__Selected passage__
Review: This is one of the books I read intially when I began my research on nuns. Admittedly, I had a preference for researching the opinions and motivations from an Anglican prospective as I was a former novice in an Anglican order.

My motivation for entering was similiar if not exactly the same as those in the book. I found the honest sharing the positive point in the book but although it did interview each individual novice sister about her motivation for entering it did not discuss her present life in any real depth. Perhaps each were still in the throws of romance.

I wonder if the author and the novices themselves will realize a life of such restriction leads not to childlikeness but to childishness. It also leads to an ossification of the body/mind and soul of the nun at the time she entered. (That is if she stays.)This result has both documentation by sociologists and therapists as well as testimonies from former nuns themselves. It is even found within the writings of former nuns as early as Monica Baldwin's moving biography I Leaped Over the Wall and her later novel the called and the Chosen written in the 50's-60's. Even at this early date the resulting behaviours resulting from the restriction are alluded to. The same result is evident in R. Lynch's, a nun, Inside Convent Walls, which sounds like a high school soroity.

__Recorded information__
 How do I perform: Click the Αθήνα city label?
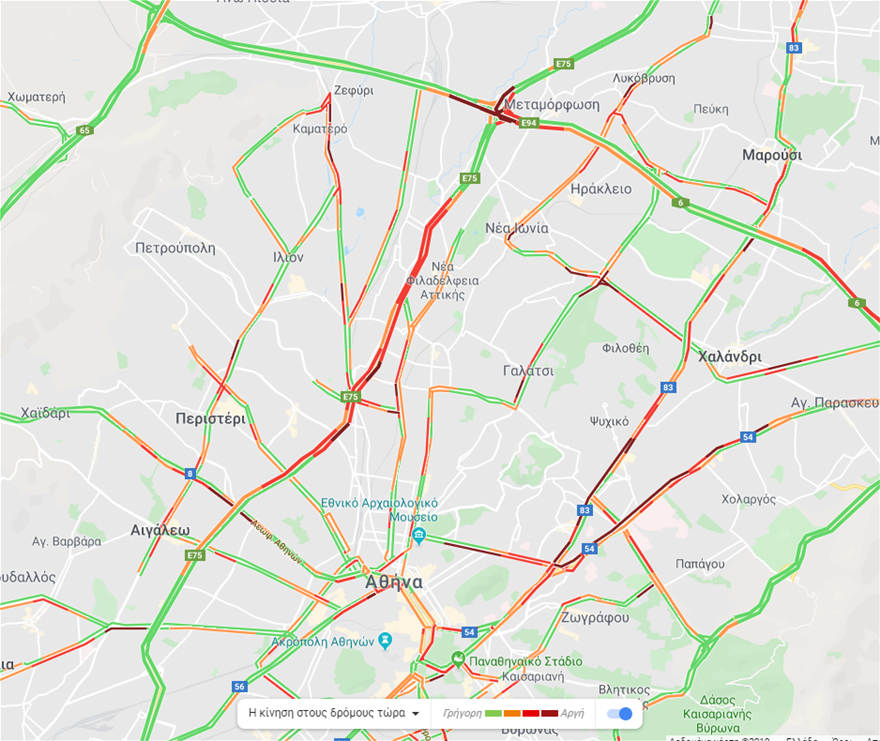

__Complete the following__
1. In the book review on nuns, why did the reviewer prefer researching nuns' opinions and motivations from an Anglican perspective?
2. What comes next in the book review on nuns? Write the continuation, picking up after its last sentence.

__Your written answers__
1. The reviewer preferred the Anglican perspective because they had been a novice in an Anglican order.

2.
However, I found the book refreshing as most religious in the past have swathed their former lives and their present lives in secrecy. The text leaves me asking how the orders and novices were selected as several orders,including some of the most powerful in the Anglican Church were not represented.

An earlier reviewer wrote she was dissappointed in not finding Roman Catholic sisters. For her I suggest Mary Loudon's book
Unveiled, Nuns Talking.

I wonder if such a book will be written about Episcopalian orders... both male and female.

Rating: 4 stars
Summary: Happy, well adjusted women sharing their stories.
Review: What a concept! So often these days it seems that we only hear from those people who are unhappy and seem to want to make everyone else feel unhappy, too. And these women share something deep and meaningful about what is really important in their lives. And to be able to say that what is so meaningful is God! I am truly amazed. I enjoyed the book very, very much.